Motagua
- Chairman: Pedro Atala
- Manager: Ramón Maradiaga
- Apertura: 7th
- Clausura: Winners
- CONCACAF Champions League: Preliminary round
- Top goalscorer: League: Jerry Bengtson (15) All: Jerry Bengtson (15)
- Highest home attendance: 12,462
- Lowest home attendance: 97
- Average home league attendance: 3,677
| Home colours | Away colours |
- ← 2009–102011–12 →

= 2010–11 C.D. Motagua season =

The 2010–11 C.D. Motagua season in the Honduran football league was divided into two tournaments, Apertura and Clausura. The preseason started on late June and the Regular season on 7 August 2010.

==Overview==
Before the start of the season, the Honduras national football team competed in the 2010 FIFA World Cup, a total of five Motagua players were call to contribute with the national team, these being Canales, Guevara, Izaguirre, Mendoza and Welcome. Nevertheless, Canales was set free from the team just after returning from the tournament.
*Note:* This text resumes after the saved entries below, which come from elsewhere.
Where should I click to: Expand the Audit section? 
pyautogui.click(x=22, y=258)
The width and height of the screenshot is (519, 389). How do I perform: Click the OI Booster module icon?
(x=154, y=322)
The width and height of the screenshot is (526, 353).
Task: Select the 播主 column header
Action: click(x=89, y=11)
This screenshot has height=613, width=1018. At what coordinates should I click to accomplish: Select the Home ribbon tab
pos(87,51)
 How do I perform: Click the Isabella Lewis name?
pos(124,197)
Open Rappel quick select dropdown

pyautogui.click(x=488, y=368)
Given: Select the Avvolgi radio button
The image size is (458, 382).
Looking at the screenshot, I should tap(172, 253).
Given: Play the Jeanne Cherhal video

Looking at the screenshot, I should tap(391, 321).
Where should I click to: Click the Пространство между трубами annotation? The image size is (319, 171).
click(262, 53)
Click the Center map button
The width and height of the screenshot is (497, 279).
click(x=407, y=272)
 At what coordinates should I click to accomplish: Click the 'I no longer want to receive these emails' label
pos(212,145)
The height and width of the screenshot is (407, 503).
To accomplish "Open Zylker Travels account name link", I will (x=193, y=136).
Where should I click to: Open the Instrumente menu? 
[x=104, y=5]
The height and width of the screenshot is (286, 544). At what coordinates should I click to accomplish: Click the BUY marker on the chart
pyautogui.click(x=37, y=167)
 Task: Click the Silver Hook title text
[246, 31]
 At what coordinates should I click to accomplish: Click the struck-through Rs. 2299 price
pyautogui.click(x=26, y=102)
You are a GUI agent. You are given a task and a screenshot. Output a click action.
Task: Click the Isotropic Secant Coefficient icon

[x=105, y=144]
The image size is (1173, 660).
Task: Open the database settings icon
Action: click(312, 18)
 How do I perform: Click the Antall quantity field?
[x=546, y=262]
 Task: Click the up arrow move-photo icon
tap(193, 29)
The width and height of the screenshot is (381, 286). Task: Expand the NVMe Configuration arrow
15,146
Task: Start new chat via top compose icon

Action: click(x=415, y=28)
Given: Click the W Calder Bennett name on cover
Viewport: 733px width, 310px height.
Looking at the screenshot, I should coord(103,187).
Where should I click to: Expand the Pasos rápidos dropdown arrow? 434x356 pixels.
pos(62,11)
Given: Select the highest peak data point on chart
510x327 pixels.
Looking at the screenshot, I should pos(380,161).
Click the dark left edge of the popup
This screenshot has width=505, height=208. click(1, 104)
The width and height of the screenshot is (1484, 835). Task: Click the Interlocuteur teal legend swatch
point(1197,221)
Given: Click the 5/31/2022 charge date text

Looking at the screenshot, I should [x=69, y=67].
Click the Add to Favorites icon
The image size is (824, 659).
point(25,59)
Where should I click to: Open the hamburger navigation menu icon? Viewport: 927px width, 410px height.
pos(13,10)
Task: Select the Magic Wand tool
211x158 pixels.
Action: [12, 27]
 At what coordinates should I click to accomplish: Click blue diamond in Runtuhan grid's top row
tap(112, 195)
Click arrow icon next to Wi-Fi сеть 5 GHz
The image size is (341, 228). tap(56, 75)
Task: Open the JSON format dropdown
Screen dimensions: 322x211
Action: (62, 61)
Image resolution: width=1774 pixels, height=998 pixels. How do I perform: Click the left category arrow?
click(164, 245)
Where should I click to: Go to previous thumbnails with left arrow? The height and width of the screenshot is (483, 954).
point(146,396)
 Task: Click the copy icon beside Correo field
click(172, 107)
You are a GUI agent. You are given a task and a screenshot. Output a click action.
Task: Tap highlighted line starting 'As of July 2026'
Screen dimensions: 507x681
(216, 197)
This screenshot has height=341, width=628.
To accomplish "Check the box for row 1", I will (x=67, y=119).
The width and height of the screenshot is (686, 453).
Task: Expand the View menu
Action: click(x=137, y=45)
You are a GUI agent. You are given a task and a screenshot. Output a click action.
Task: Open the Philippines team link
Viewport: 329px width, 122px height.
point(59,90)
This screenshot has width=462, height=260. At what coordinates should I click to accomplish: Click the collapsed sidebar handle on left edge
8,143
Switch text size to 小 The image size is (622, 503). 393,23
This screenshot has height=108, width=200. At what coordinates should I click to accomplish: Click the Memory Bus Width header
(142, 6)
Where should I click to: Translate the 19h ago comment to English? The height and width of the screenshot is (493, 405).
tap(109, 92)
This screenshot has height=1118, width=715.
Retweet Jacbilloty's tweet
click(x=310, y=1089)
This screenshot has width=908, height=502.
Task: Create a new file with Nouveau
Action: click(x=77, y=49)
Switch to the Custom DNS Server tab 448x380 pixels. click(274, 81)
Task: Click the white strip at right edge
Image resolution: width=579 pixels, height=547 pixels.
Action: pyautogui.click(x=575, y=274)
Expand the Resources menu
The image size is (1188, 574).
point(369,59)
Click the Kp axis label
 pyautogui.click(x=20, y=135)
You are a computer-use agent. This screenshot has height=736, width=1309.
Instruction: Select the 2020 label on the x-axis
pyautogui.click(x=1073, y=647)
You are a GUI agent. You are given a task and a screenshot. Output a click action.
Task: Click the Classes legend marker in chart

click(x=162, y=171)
On 19 October 2010, coach Ramón Maradiaga separated 8 players from the main squad due to poor performance and sent them to the reserve team. These players were the foreign Guillermo Díaz, Mauricio Weber, Charles Córdoba, and Marcelo dos Santos, leaving the team only with domestic players. Ronald Martínez, Meller Sánchez, Rubén Rivera, and Javier Portillo were also dismissed. On 4 November 2010, Motagua lost 0–2 at home against C.D.S. Vida, ending any possibilities of advancing to the final round. This game also set a record of the lowest home attendance of all times for Motagua, with only 97 spectators.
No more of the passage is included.